Stored items from a collection:
-- Opening Marker --
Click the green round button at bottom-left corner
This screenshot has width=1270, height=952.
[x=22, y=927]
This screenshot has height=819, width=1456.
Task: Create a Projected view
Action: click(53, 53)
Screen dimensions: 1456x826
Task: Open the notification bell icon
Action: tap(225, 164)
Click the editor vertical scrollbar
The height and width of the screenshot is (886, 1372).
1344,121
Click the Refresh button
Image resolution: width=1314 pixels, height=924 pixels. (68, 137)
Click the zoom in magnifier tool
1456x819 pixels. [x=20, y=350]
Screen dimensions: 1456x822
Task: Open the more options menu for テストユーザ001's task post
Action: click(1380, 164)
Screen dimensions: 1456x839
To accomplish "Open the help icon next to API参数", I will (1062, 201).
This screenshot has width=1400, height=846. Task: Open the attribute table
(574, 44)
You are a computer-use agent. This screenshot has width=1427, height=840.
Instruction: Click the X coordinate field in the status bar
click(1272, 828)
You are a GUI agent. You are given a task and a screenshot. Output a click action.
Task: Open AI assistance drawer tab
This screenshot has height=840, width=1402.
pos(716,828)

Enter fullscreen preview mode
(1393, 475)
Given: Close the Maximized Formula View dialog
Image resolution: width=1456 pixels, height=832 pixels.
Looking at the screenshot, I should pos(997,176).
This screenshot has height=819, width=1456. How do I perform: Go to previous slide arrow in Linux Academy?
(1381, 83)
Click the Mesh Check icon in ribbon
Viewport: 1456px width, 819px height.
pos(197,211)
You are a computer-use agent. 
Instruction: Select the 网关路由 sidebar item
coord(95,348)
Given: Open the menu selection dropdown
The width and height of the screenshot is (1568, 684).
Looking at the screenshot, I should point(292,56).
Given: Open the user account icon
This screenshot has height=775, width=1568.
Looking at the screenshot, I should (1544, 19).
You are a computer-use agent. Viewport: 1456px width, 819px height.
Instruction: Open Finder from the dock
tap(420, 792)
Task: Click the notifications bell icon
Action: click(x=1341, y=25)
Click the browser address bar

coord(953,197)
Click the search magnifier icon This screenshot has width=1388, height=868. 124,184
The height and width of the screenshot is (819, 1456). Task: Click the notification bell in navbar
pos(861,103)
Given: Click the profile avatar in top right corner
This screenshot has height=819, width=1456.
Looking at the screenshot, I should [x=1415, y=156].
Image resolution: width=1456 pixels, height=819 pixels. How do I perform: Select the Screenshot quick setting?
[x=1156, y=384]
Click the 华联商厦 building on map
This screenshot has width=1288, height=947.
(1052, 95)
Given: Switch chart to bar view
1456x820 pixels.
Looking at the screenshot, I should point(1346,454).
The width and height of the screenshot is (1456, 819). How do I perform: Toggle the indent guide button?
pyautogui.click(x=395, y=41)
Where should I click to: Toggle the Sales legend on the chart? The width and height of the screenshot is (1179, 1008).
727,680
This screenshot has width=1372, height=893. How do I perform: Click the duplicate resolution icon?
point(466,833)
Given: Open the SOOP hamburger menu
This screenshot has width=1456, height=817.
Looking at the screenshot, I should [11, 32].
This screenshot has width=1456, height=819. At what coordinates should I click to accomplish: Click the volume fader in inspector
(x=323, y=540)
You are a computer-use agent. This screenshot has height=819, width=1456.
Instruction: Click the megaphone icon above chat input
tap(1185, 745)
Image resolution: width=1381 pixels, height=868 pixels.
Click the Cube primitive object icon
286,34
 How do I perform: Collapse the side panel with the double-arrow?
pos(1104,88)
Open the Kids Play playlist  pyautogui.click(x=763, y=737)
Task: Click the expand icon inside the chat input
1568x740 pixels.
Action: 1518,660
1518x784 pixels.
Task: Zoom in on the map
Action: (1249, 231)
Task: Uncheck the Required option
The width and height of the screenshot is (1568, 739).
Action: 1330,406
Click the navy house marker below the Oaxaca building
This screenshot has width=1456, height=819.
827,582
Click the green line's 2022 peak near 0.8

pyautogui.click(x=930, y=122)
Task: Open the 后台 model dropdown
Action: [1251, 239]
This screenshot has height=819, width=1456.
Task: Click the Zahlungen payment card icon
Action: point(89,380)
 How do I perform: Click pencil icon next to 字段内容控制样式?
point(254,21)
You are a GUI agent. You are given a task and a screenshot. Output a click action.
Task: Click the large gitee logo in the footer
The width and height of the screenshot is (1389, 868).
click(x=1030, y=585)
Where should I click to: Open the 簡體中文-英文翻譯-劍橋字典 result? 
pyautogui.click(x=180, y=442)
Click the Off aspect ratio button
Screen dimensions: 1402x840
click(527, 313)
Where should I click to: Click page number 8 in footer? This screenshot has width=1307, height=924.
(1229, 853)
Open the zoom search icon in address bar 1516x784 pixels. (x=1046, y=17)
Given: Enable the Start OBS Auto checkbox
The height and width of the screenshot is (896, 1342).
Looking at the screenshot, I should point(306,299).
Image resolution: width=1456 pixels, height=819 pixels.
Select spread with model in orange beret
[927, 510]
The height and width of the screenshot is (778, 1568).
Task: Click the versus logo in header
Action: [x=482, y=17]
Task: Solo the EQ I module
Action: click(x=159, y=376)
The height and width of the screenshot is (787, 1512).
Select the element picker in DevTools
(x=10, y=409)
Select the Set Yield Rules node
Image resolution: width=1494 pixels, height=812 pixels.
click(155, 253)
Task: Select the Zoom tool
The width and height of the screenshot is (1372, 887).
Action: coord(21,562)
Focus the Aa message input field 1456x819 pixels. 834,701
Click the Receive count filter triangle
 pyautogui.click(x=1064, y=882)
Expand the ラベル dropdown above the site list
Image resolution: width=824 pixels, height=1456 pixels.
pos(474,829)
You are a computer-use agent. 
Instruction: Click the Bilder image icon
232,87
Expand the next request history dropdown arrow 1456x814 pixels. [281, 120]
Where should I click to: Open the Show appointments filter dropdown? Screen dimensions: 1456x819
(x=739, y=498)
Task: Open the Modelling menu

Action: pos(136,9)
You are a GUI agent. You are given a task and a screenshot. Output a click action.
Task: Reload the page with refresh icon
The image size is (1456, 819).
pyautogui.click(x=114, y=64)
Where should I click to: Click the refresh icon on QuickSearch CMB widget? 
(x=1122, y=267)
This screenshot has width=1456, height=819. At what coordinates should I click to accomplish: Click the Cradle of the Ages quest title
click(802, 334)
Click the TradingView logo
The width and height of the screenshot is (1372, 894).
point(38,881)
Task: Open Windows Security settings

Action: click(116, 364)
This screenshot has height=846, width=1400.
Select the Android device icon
-- Closing Marker --
Task:
Write each record above out again exactly as it reads.

Solution for this task:
Click the green round button at bottom-left corner
This screenshot has width=1270, height=952.
[x=22, y=927]
This screenshot has height=819, width=1456.
Task: Create a Projected view
Action: click(53, 53)
Screen dimensions: 1456x826
Task: Open the notification bell icon
Action: tap(225, 164)
Click the editor vertical scrollbar
The height and width of the screenshot is (886, 1372).
1344,121
Click the Refresh button
Image resolution: width=1314 pixels, height=924 pixels. (68, 137)
Click the zoom in magnifier tool
1456x819 pixels. [x=20, y=350]
Screen dimensions: 1456x822
Task: Open the more options menu for テストユーザ001's task post
Action: click(1380, 164)
Screen dimensions: 1456x839
To accomplish "Open the help icon next to API参数", I will (1062, 201).
This screenshot has width=1400, height=846. Task: Open the attribute table
(574, 44)
You are a computer-use agent. This screenshot has width=1427, height=840.
Instruction: Click the X coordinate field in the status bar
click(1272, 828)
You are a GUI agent. You are given a task and a screenshot. Output a click action.
Task: Open AI assistance drawer tab
This screenshot has height=840, width=1402.
pos(716,828)

Enter fullscreen preview mode
(1393, 475)
Given: Close the Maximized Formula View dialog
Image resolution: width=1456 pixels, height=832 pixels.
Looking at the screenshot, I should pos(997,176).
This screenshot has height=819, width=1456. How do I perform: Go to previous slide arrow in Linux Academy?
(1381, 83)
Click the Mesh Check icon in ribbon
Viewport: 1456px width, 819px height.
pos(197,211)
You are a computer-use agent. 
Instruction: Select the 网关路由 sidebar item
coord(95,348)
Given: Open the menu selection dropdown
The width and height of the screenshot is (1568, 684).
Looking at the screenshot, I should point(292,56).
Given: Open the user account icon
This screenshot has height=775, width=1568.
Looking at the screenshot, I should (1544, 19).
You are a computer-use agent. Viewport: 1456px width, 819px height.
Instruction: Open Finder from the dock
tap(420, 792)
Task: Click the notifications bell icon
Action: click(x=1341, y=25)
Click the browser address bar

coord(953,197)
Click the search magnifier icon This screenshot has width=1388, height=868. 124,184
The height and width of the screenshot is (819, 1456). Task: Click the notification bell in navbar
pos(861,103)
Given: Click the profile avatar in top right corner
This screenshot has height=819, width=1456.
Looking at the screenshot, I should [x=1415, y=156].
Image resolution: width=1456 pixels, height=819 pixels. How do I perform: Select the Screenshot quick setting?
[x=1156, y=384]
Click the 华联商厦 building on map
This screenshot has width=1288, height=947.
(1052, 95)
Given: Switch chart to bar view
1456x820 pixels.
Looking at the screenshot, I should point(1346,454).
The width and height of the screenshot is (1456, 819). How do I perform: Toggle the indent guide button?
pyautogui.click(x=395, y=41)
Where should I click to: Toggle the Sales legend on the chart? The width and height of the screenshot is (1179, 1008).
727,680
This screenshot has width=1372, height=893. How do I perform: Click the duplicate resolution icon?
point(466,833)
Given: Open the SOOP hamburger menu
This screenshot has width=1456, height=817.
Looking at the screenshot, I should [11, 32].
This screenshot has width=1456, height=819. At what coordinates should I click to accomplish: Click the volume fader in inspector
(x=323, y=540)
You are a computer-use agent. This screenshot has height=819, width=1456.
Instruction: Click the megaphone icon above chat input
tap(1185, 745)
Image resolution: width=1381 pixels, height=868 pixels.
Click the Cube primitive object icon
286,34
 How do I perform: Collapse the side panel with the double-arrow?
pos(1104,88)
Open the Kids Play playlist  pyautogui.click(x=763, y=737)
Task: Click the expand icon inside the chat input
1568x740 pixels.
Action: 1518,660
1518x784 pixels.
Task: Zoom in on the map
Action: (1249, 231)
Task: Uncheck the Required option
The width and height of the screenshot is (1568, 739).
Action: 1330,406
Click the navy house marker below the Oaxaca building
This screenshot has width=1456, height=819.
827,582
Click the green line's 2022 peak near 0.8

pyautogui.click(x=930, y=122)
Task: Open the 后台 model dropdown
Action: [1251, 239]
This screenshot has height=819, width=1456.
Task: Click the Zahlungen payment card icon
Action: point(89,380)
 How do I perform: Click pencil icon next to 字段内容控制样式?
point(254,21)
You are a GUI agent. You are given a task and a screenshot. Output a click action.
Task: Click the large gitee logo in the footer
The width and height of the screenshot is (1389, 868).
click(x=1030, y=585)
Where should I click to: Open the 簡體中文-英文翻譯-劍橋字典 result? 
pyautogui.click(x=180, y=442)
Click the Off aspect ratio button
Screen dimensions: 1402x840
click(527, 313)
Where should I click to: Click page number 8 in footer? This screenshot has width=1307, height=924.
(1229, 853)
Open the zoom search icon in address bar 1516x784 pixels. (x=1046, y=17)
Given: Enable the Start OBS Auto checkbox
The height and width of the screenshot is (896, 1342).
Looking at the screenshot, I should point(306,299).
Image resolution: width=1456 pixels, height=819 pixels.
Select spread with model in orange beret
[927, 510]
The height and width of the screenshot is (778, 1568).
Task: Click the versus logo in header
Action: [x=482, y=17]
Task: Solo the EQ I module
Action: click(x=159, y=376)
The height and width of the screenshot is (787, 1512).
Select the element picker in DevTools
(x=10, y=409)
Select the Set Yield Rules node
Image resolution: width=1494 pixels, height=812 pixels.
click(155, 253)
Task: Select the Zoom tool
The width and height of the screenshot is (1372, 887).
Action: coord(21,562)
Focus the Aa message input field 1456x819 pixels. 834,701
Click the Receive count filter triangle
 pyautogui.click(x=1064, y=882)
Expand the ラベル dropdown above the site list
Image resolution: width=824 pixels, height=1456 pixels.
pos(474,829)
You are a computer-use agent. 
Instruction: Click the Bilder image icon
232,87
Expand the next request history dropdown arrow 1456x814 pixels. [281, 120]
Where should I click to: Open the Show appointments filter dropdown? Screen dimensions: 1456x819
(x=739, y=498)
Task: Open the Modelling menu

Action: pos(136,9)
You are a GUI agent. You are given a task and a screenshot. Output a click action.
Task: Reload the page with refresh icon
The image size is (1456, 819).
pyautogui.click(x=114, y=64)
Where should I click to: Click the refresh icon on QuickSearch CMB widget? 
(x=1122, y=267)
This screenshot has width=1456, height=819. At what coordinates should I click to accomplish: Click the Cradle of the Ages quest title
click(802, 334)
Click the TradingView logo
The width and height of the screenshot is (1372, 894).
point(38,881)
Task: Open Windows Security settings

Action: click(116, 364)
This screenshot has height=846, width=1400.
Select the Android device icon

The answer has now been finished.